* _出題_
両親の自撮り写真をめぐる文章を、一字一句変えずに全文抜き出してください。

* _提示された文章_
▬▬▬
見出し画像

両親の自撮り写真を現像したら、笑えるのに泣けた

いつも一緒にいる両親。
2才の息子は、じいじばあばの区別があまりついていないようだ。
いつも二人一緒にいるから、「じいじばあば」で一つの単語なのだ。
じいじを呼ぶ時も「じいじばあば」。
ばあばを呼ぶ時も「じいじばあば」。

「じいじばあば」とセットで呼ぶ息子に、軽く、でも少し本気で注意をしてしまうときがある。
「じいじ」と「ばあば」だよ、それぞれで呼んでほしいな、と。

「いつも一緒なんだからいいじゃない」と両親は言うけれど、私は怖いのだ。

考えたくもないけれど、もし、セットじゃなくなったら。
一緒にいることがこれだけ当たり前の両親がセットじゃなくなったとき、
「じいじばあば」と息子に呼ばれることで、どちらかが悲しい思いをするんじゃないか。
寂しい思いをするんじゃないかと思うから。

そんな両親が自撮りを覚え、じいじばあばに会えなくて寂しいと泣いている子どもたちに写真を送ってくれた。
タイマーなどに苦戦し、やり方がわからず、何枚か撮り直したうちの一枚らしい。

笑った。
70歳近いのに、いつまでも陽気なんだから。
▬▬▬
* _生データ_
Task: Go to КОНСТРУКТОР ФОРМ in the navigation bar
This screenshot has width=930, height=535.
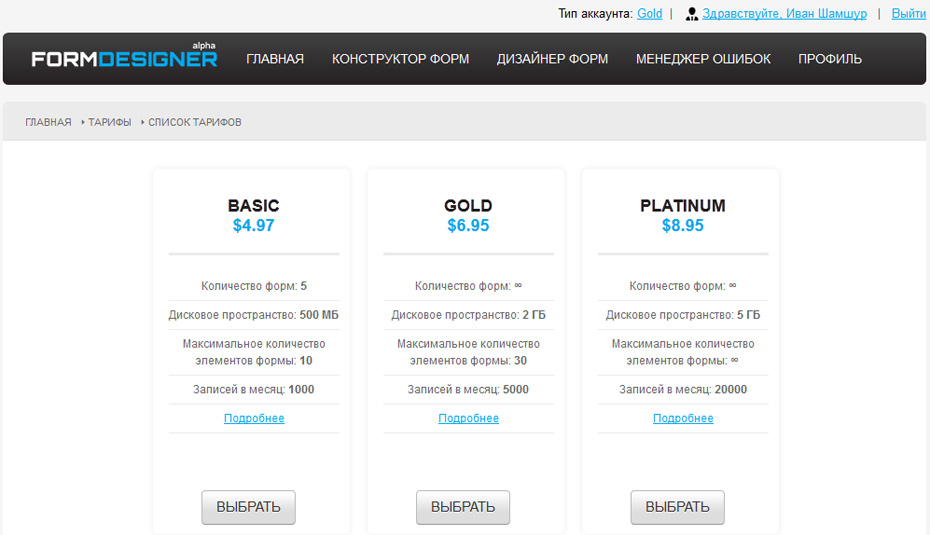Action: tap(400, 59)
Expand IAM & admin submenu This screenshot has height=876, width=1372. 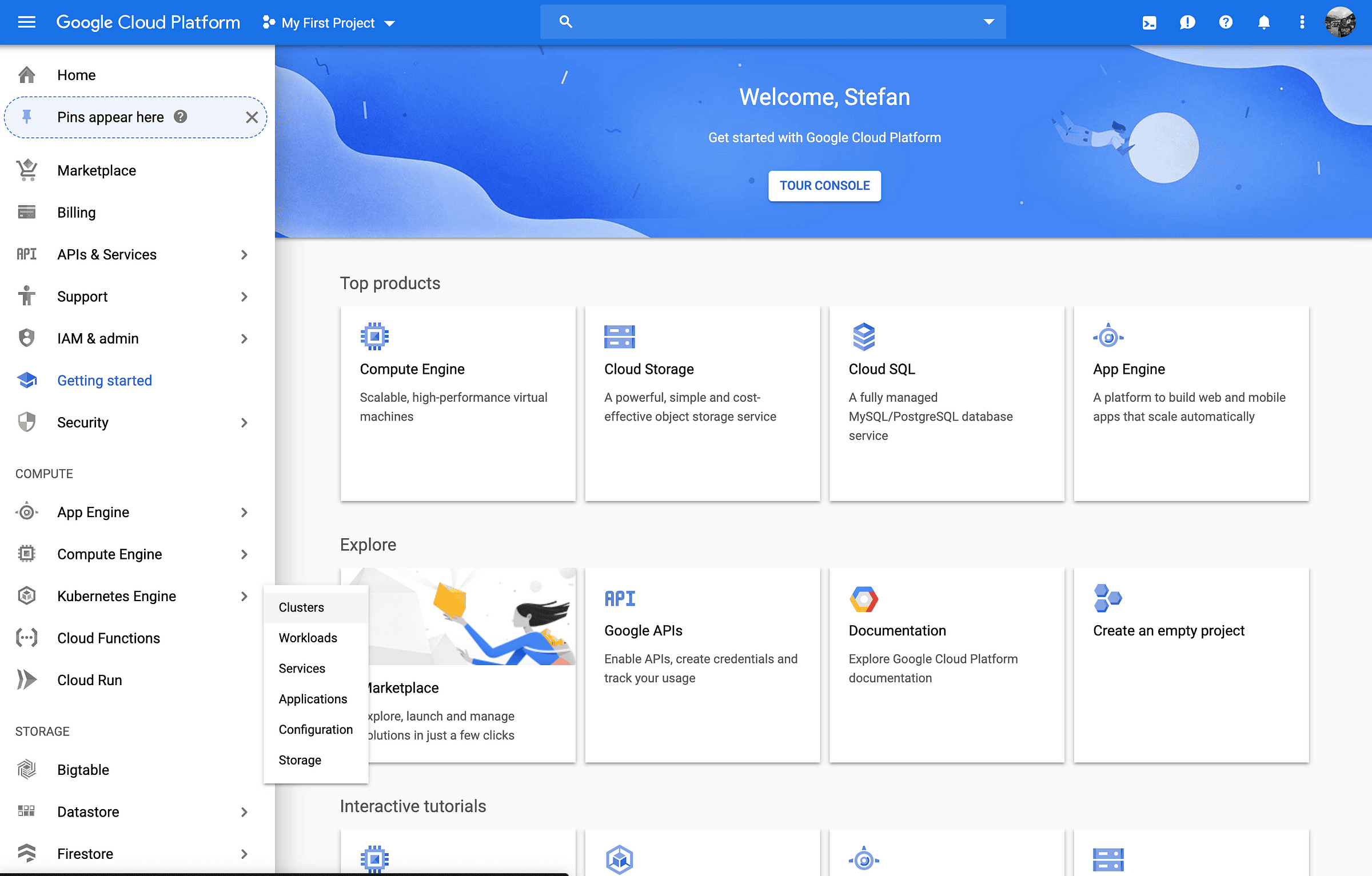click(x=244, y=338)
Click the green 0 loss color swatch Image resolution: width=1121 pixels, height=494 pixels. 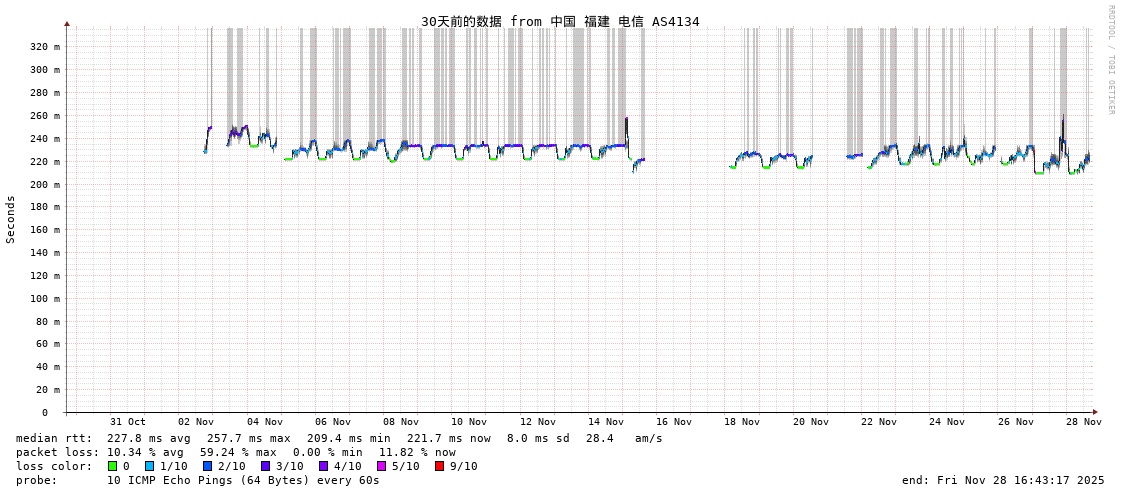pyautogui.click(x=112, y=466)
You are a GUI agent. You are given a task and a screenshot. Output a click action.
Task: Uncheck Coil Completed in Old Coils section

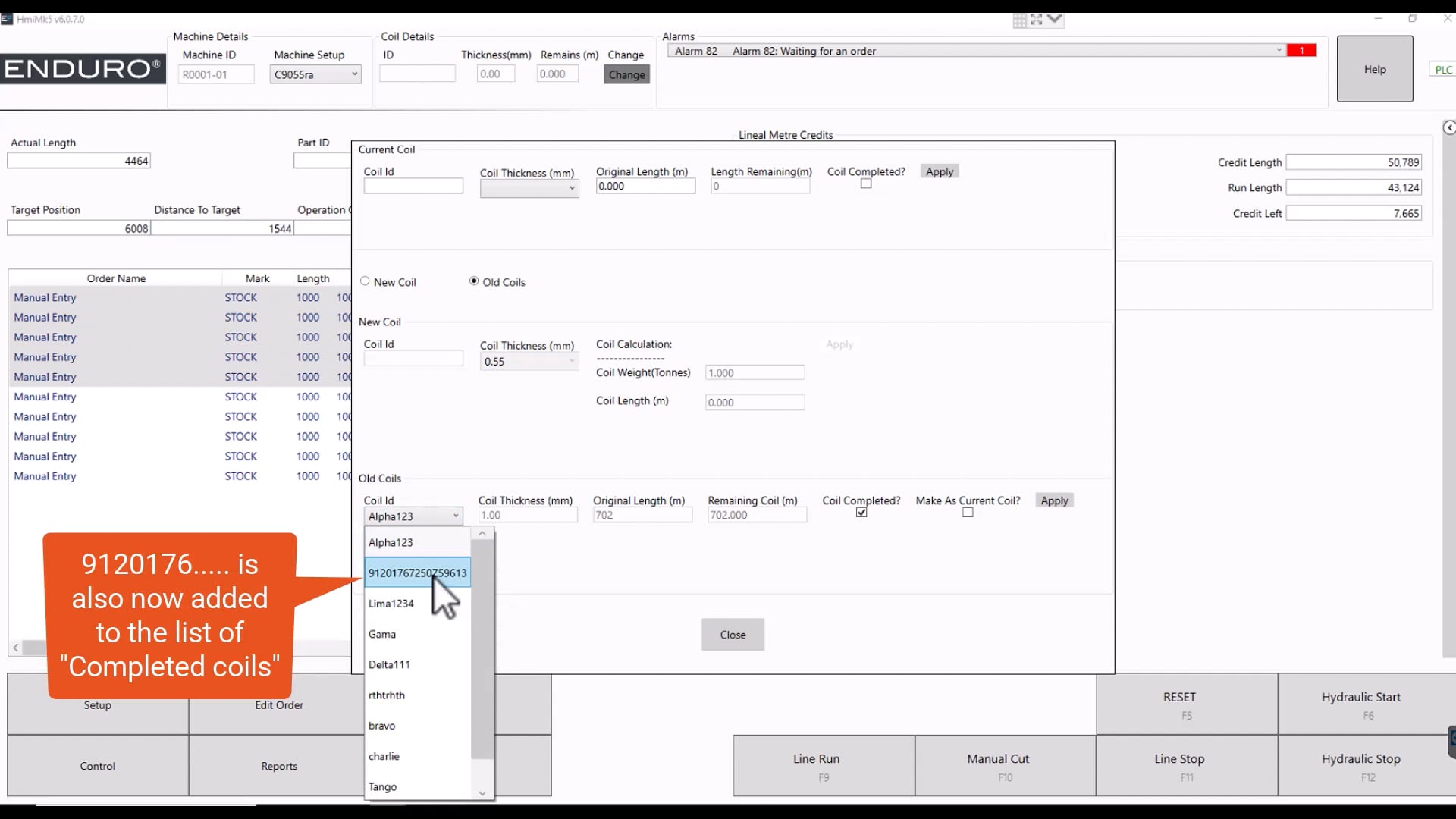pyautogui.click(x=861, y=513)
▬▬▬
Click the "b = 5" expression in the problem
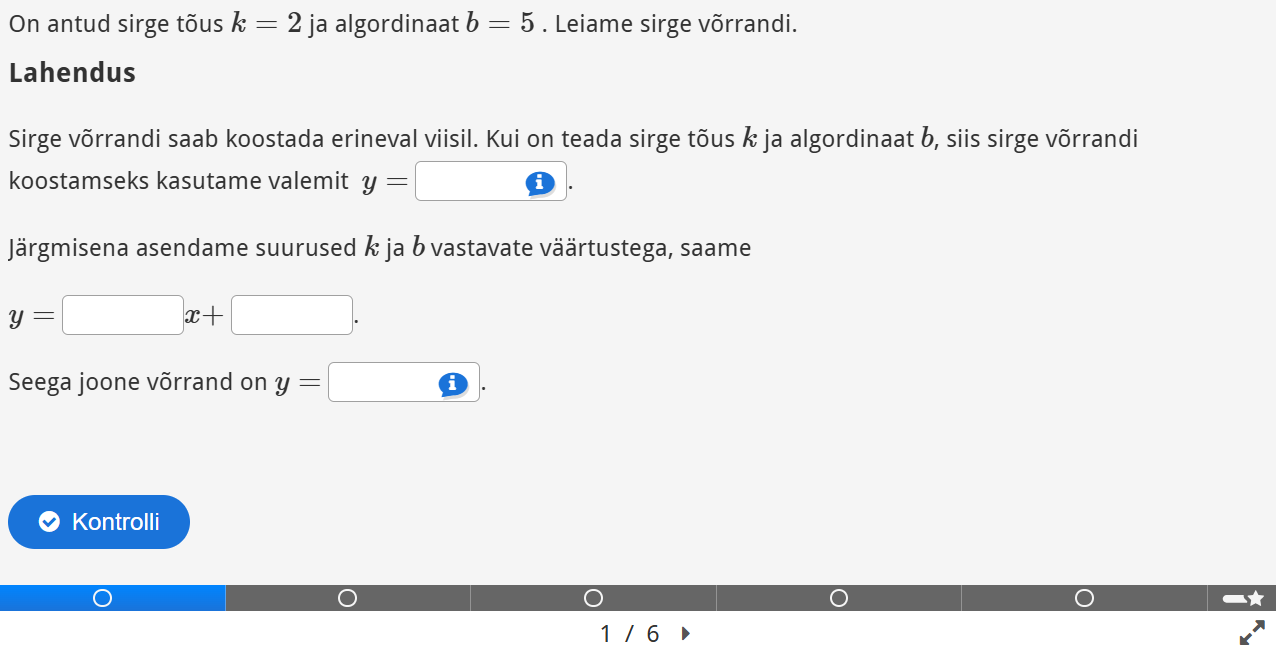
▬▬▬
* _解答_
見出し画像

両親の自撮り写真を現像したら、笑えるのに泣けた

いつも一緒にいる両親。
2才の息子は、じいじばあばの区別があまりついていないようだ。
いつも二人一緒にいるから、「じいじばあば」で一つの単語なのだ。
じいじを呼ぶ時も「じいじばあば」。
ばあばを呼ぶ時も「じいじばあば」。

「じいじばあば」とセットで呼ぶ息子に、軽く、でも少し本気で注意をしてしまうときがある。
「じいじ」と「ばあば」だよ、それぞれで呼んでほしいな、と。

「いつも一緒なんだからいいじゃない」と両親は言うけれど、私は怖いのだ。

考えたくもないけれど、もし、セットじゃなくなったら。
一緒にいることがこれだけ当たり前の両親がセットじゃなくなったとき、
「じいじばあば」と息子に呼ばれることで、どちらかが悲しい思いをするんじゃないか。
寂しい思いをするんじゃないかと思うから。

そんな両親が自撮りを覚え、じいじばあばに会えなくて寂しいと泣いている子どもたちに写真を送ってくれた。
タイマーなどに苦戦し、やり方がわからず、何枚か撮り直したうちの一枚らしい。

笑った。
70歳近いのに、いつまでも陽気なんだから。